Even polling that wasn’t bought by evangelical Christians tended to focus on white, evangelical Protestants, Wuthnow writes. This trend continues today, especially in poll questions that treat the public practice of religion as separate from private belief. As the University of North Carolina professor Molly Worthen wrote in a 2012 column for The New York Times, “The very idea that it is possible to cordon off personal religious beliefs from a secular town square depends on Protestant assumptions about what counts as ‘religion,’ even if we now mask these sectarian foundations with labels like ‘Judeo-Christian.’”…

These standards are largely what Wuthnow’s book is concerned with: specifically, declining rates of responses to almost all polls; the short amount of time pollsters spend administering questionnaires; the racial and denominational biases embedded in the way most religion polls are framed; and the inundation of polls and polling information in public life. To him, there’s a lot more depth to be drawn from qualitative interviews than quantitative studies. “Talking to people at length in their own words, we learn that [religion] is quite personal and quite variable and rooted in the narratives of personal experience,” he said in an interview…

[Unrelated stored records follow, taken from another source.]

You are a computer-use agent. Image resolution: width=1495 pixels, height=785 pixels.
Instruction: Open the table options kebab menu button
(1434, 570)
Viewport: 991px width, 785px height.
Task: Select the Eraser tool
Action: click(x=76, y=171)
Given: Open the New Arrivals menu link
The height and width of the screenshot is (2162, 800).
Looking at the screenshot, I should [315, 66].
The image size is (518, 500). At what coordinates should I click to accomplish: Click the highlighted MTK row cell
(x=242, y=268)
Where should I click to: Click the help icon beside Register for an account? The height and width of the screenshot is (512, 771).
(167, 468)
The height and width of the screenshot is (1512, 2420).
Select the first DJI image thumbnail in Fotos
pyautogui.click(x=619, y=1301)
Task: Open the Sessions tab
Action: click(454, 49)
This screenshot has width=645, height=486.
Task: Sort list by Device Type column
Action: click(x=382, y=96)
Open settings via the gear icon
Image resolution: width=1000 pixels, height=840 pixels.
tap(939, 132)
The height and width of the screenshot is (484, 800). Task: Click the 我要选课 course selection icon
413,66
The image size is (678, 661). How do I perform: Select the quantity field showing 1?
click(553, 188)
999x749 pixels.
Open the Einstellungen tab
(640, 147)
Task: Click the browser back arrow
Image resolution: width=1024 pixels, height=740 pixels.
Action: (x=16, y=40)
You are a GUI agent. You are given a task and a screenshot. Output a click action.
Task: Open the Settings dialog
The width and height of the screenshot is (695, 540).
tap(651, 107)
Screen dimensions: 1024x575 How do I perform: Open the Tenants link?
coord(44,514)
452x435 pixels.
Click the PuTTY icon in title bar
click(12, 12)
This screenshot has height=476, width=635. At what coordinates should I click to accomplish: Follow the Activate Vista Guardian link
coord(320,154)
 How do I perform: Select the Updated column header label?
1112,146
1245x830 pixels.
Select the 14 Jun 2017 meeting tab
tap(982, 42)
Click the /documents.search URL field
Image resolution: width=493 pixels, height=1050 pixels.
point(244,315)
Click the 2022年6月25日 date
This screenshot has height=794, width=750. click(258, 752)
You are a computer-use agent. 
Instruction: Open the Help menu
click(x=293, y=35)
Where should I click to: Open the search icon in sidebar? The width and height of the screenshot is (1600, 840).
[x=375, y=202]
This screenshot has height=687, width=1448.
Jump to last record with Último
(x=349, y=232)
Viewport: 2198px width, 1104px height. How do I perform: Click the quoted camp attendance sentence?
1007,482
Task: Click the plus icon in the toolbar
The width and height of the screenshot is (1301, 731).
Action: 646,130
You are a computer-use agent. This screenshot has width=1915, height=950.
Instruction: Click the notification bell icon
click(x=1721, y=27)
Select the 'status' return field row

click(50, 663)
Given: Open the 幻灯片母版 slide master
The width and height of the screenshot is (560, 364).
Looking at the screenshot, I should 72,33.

In interviews, people rarely frame their own religious experiences in terms of statistics and how they compare to trends around the country, Wuthnow said. They speak “more about the demarcations in their own personal biographies. It was something they were raised with, or something that affected who they married, or something that’s affecting how they’re raising their children.”

I suspect such critiques could be leveled at much of survey research: the questions can be simplistic, the askers of the questions can have a variety of motives and skills in developing useful survey questions, and the data gets bandied about in the media and public. Can surveys alone adequately address race, cultural values, politics views and behaviors, and more? That said, I’m sure there are specific issues with surveys regarding religion that should be addressed.

I wonder, though , if another important issue here is whether the public and the media know what to do with survey results. This book review suggests people take survey findings as gospel. They don’t know about the nuances of surveys or how to look at multiple survey questions or surveys that get at similar topics. Media reports on this data are often simplistic and lead with a “shocking” piece of information or some important trend (even if the data suggests continuity). While more social science projects on religion could benefit from mixed methods or by incorporating data from the other side (whether quantitative or qualitative), the public knows even less about these options or how to compare data. In other words, surveys always have issues but people are generally innumerate in knowing what to do with the findings.